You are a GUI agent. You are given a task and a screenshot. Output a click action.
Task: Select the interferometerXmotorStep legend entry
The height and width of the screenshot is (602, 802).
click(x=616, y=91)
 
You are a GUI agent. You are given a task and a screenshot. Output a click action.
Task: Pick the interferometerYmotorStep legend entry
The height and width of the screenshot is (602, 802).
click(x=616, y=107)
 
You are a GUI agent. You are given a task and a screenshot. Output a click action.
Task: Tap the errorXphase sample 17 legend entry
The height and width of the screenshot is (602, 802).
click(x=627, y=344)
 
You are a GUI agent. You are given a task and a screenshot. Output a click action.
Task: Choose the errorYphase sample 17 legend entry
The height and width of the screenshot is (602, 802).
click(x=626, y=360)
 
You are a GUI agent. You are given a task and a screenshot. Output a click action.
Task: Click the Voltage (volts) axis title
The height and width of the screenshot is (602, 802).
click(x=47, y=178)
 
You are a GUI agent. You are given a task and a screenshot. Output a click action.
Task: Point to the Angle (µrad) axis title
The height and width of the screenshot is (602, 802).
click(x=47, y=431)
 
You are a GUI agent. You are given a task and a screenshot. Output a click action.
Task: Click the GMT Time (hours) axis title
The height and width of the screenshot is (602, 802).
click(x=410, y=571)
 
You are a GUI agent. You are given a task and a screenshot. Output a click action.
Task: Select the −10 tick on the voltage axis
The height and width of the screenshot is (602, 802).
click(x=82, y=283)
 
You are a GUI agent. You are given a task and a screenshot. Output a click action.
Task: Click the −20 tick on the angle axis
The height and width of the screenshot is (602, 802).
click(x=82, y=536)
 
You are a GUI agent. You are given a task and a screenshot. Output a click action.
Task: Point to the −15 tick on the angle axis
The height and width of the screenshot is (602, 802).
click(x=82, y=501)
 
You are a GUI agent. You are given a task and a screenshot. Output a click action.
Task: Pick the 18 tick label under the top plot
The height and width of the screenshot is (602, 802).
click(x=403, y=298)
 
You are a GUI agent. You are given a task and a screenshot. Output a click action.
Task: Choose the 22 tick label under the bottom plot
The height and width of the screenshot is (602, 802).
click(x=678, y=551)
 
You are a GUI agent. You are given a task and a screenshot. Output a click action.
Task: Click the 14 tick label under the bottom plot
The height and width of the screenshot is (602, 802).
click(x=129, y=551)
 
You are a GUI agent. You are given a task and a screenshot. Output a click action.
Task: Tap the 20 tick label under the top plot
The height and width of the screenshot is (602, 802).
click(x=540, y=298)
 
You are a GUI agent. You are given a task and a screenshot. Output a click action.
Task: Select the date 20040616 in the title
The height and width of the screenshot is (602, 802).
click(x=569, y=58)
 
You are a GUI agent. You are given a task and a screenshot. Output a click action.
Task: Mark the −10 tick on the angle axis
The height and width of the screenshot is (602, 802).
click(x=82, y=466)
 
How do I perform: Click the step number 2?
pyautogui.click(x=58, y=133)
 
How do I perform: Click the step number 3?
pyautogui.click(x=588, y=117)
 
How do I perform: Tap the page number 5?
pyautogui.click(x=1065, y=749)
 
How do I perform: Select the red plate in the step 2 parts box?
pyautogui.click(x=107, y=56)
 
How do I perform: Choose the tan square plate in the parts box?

========================================

Task objective >> Put each nonblank line of the entries above into a Markdown table with two columns, Row and Line. Number the rows in order and leave out the blank lines.

Final answer >>
| Row | Line |
|---|---|
| 1 | You are a GUI agent. You are given a task and a screenshot. Output a click action. |
| 2 | Task: Select the interferometerXmotorStep legend entry |
| 3 | The height and width of the screenshot is (602, 802). |
| 4 | click(x=616, y=91) |
| 5 | You are a GUI agent. You are given a task and a screenshot. Output a click action. |
| 6 | Task: Pick the interferometerYmotorStep legend entry |
| 7 | The height and width of the screenshot is (602, 802). |
| 8 | click(x=616, y=107) |
| 9 | You are a GUI agent. You are given a task and a screenshot. Output a click action. |
| 10 | Task: Tap the errorXphase sample 17 legend entry |
| 11 | The height and width of the screenshot is (602, 802). |
| 12 | click(x=627, y=344) |
| 13 | You are a GUI agent. You are given a task and a screenshot. Output a click action. |
| 14 | Task: Choose the errorYphase sample 17 legend entry |
| 15 | The height and width of the screenshot is (602, 802). |
| 16 | click(x=626, y=360) |
| 17 | You are a GUI agent. You are given a task and a screenshot. Output a click action. |
| 18 | Task: Click the Voltage (volts) axis title |
| 19 | The height and width of the screenshot is (602, 802). |
| 20 | click(x=47, y=178) |
| 21 | You are a GUI agent. You are given a task and a screenshot. Output a click action. |
| 22 | Task: Point to the Angle (µrad) axis title |
| 23 | The height and width of the screenshot is (602, 802). |
| 24 | click(x=47, y=431) |
| 25 | You are a GUI agent. You are given a task and a screenshot. Output a click action. |
| 26 | Task: Click the GMT Time (hours) axis title |
| 27 | The height and width of the screenshot is (602, 802). |
| 28 | click(x=410, y=571) |
| 29 | You are a GUI agent. You are given a task and a screenshot. Output a click action. |
| 30 | Task: Select the −10 tick on the voltage axis |
| 31 | The height and width of the screenshot is (602, 802). |
| 32 | click(x=82, y=283) |
| 33 | You are a GUI agent. You are given a task and a screenshot. Output a click action. |
| 34 | Task: Click the −20 tick on the angle axis |
| 35 | The height and width of the screenshot is (602, 802). |
| 36 | click(x=82, y=536) |
| 37 | You are a GUI agent. You are given a task and a screenshot. Output a click action. |
| 38 | Task: Point to the −15 tick on the angle axis |
| 39 | The height and width of the screenshot is (602, 802). |
| 40 | click(x=82, y=501) |
| 41 | You are a GUI agent. You are given a task and a screenshot. Output a click action. |
| 42 | Task: Pick the 18 tick label under the top plot |
| 43 | The height and width of the screenshot is (602, 802). |
| 44 | click(x=403, y=298) |
| 45 | You are a GUI agent. You are given a task and a screenshot. Output a click action. |
| 46 | Task: Choose the 22 tick label under the bottom plot |
| 47 | The height and width of the screenshot is (602, 802). |
| 48 | click(x=678, y=551) |
| 49 | You are a GUI agent. You are given a task and a screenshot. Output a click action. |
| 50 | Task: Click the 14 tick label under the bottom plot |
| 51 | The height and width of the screenshot is (602, 802). |
| 52 | click(x=129, y=551) |
| 53 | You are a GUI agent. You are given a task and a screenshot. Output a click action. |
| 54 | Task: Tap the 20 tick label under the top plot |
| 55 | The height and width of the screenshot is (602, 802). |
| 56 | click(x=540, y=298) |
| 57 | You are a GUI agent. You are given a task and a screenshot. Output a click action. |
| 58 | Task: Select the date 20040616 in the title |
| 59 | The height and width of the screenshot is (602, 802). |
| 60 | click(x=569, y=58) |
| 61 | You are a GUI agent. You are given a task and a screenshot. Output a click action. |
| 62 | Task: Mark the −10 tick on the angle axis |
| 63 | The height and width of the screenshot is (602, 802). |
| 64 | click(x=82, y=466) |
| 65 | How do I perform: Click the step number 2? |
| 66 | pyautogui.click(x=58, y=133) |
| 67 | How do I perform: Click the step number 3? |
| 68 | pyautogui.click(x=588, y=117) |
| 69 | How do I perform: Tap the page number 5? |
| 70 | pyautogui.click(x=1065, y=749) |
| 71 | How do I perform: Select the red plate in the step 2 parts box? |
| 72 | pyautogui.click(x=107, y=56) |
| 73 | How do I perform: Choose the tan square plate in the parts box? |